▶ _WORK REQUIRED_: After finding the line with "At what coordinates" in the entries below, retype exactly each line from there through the line with "Image resolution: width=640", including that final line.

▶ _SUPPLIED MATERIAL_:
※

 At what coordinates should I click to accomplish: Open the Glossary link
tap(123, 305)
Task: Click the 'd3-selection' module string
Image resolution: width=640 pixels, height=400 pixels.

※

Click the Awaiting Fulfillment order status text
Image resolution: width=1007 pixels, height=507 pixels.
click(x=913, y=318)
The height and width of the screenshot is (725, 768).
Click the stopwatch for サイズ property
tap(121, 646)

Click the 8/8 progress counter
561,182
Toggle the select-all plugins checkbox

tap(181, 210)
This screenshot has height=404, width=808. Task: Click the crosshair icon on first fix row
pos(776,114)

※

▶ _RESPONSE TO THIS EXERCISE_:
 At what coordinates should I click to accomplish: Open the Glossary link
tap(123, 305)
Task: Click the 'd3-selection' module string
Image resolution: width=640 pixels, height=400 pixels.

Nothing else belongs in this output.